TEXT PROVIDED:

^^^^^^^^

This example shows how to use a convolutional deep network to learn a pre-emphasis filter for speech recognition. The example uses a learnable short-time Fourier transform (STFT) layer to obtain a time-frequency representation suitable for use with 2-D convolutional layers. The use of a learnable STFT enables a gradient-based optimization of the pre-emphasis filter weights.

Data

Clone or download the Free Spoken Digit Dataset (FSDD), available at https://github.com/Jakobovski/free-spoken-digit-dataset. FSDD is an open data set, which means that it can grow over time. This example uses the version committed on 08/20/2020 which consists of 3000 recordings of the English digits 0 through 9 obtained from six speakers. The data is sampled at 8000 Hz.

This example assumes that you have downloaded the data into the folder corresponding to the value of tempdir in MATLAB. If you use a different folder, substitute that folder name for tempdir in the following code. Use audioDatastore to manage data access and ensure random division of data into training and test sets.

tempdir = '/mathworks/devel/sandbox/wking';
pathToRecordingsFolder = fullfile(tempdir,'free-spoken-digit-dataset','recordings');
ads = audioDatastore(pathToRecordingsFolder);

The helper function helpergenLabels creates a categorical array of labels from the FSDD files. The source code for helpergenLabels is listed in the appendix. List the classes and the number of examples in each class. It may take a few minutes to generate all the labels for this dataset.

^^^^^^^^

DATASET RECORDS:
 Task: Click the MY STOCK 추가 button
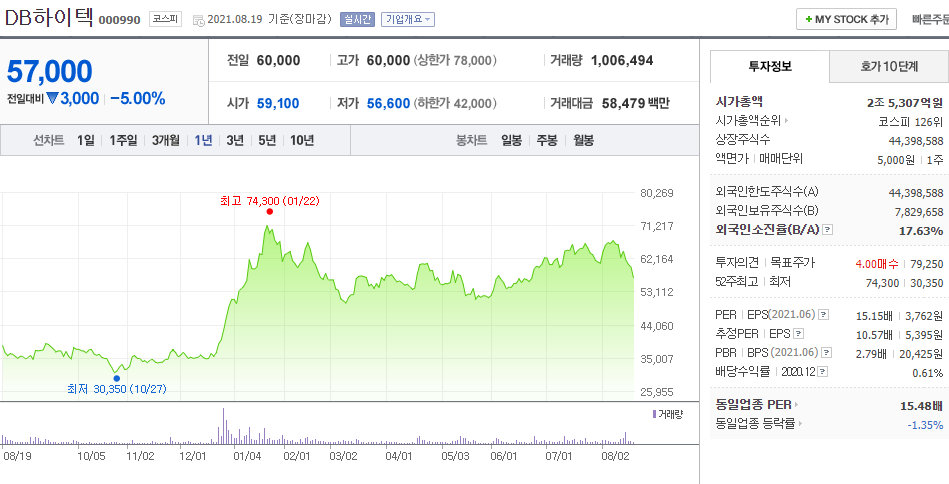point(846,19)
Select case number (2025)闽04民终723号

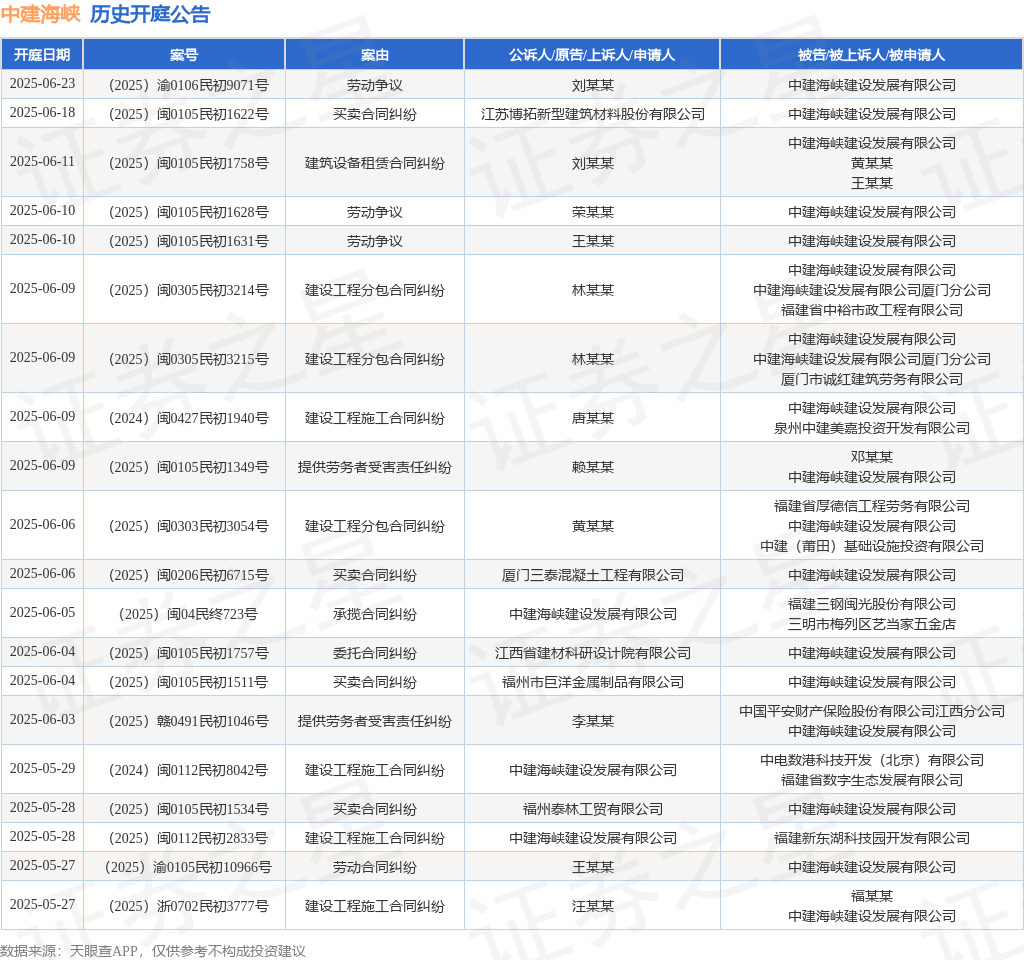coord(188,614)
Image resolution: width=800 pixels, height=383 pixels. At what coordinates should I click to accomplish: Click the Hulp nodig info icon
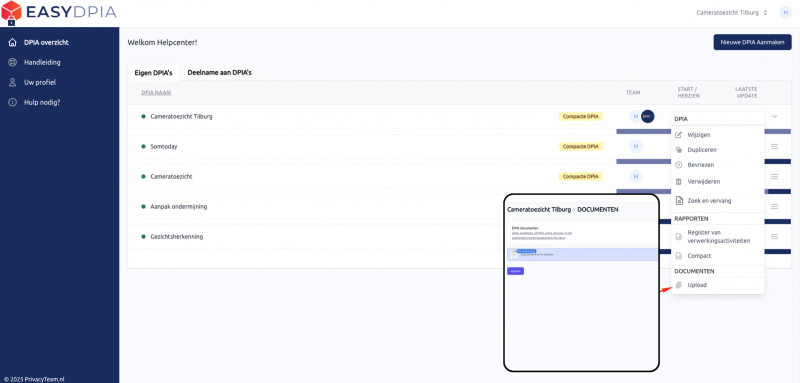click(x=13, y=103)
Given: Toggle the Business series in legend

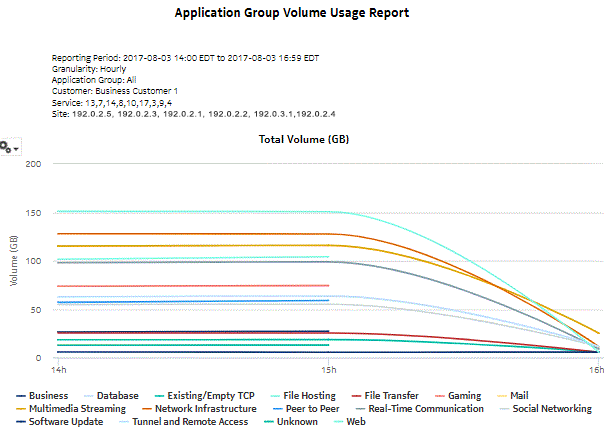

^^^^^^^^

WHAT YOU NEED TO DO:
[1] From the pre-emphasis filter example, reproduce the passage that begins at the words "Clone or download" and ends after the words "and test sets.".
[2] Based on the pre-emphasis filter example, explain why the short-time Fourier transform layer in the network is learnable. Answer in one to three sentences.

FULL SOLUTIONS:
[1]
Clone or download the Free Spoken Digit Dataset (FSDD), available at https://github.com/Jakobovski/free-spoken-digit-dataset. FSDD is an open data set, which means that it can grow over time. This example uses the version committed on 08/20/2020 which consists of 3000 recordings of the English digits 0 through 9 obtained from six speakers. The data is sampled at 8000 Hz.

This example assumes that you have downloaded the data into the folder corresponding to the value of tempdir in MATLAB. If you use a different folder, substitute that folder name for tempdir in the following code. Use audioDatastore to manage data access and ensure random division of data into training and test sets.

[2] A learnable short-time Fourier transform allows the weights of the pre-emphasis filter to be optimized by gradient-based methods. The layer also produces a time-frequency representation that is suitable for use with 2-D convolutional layers.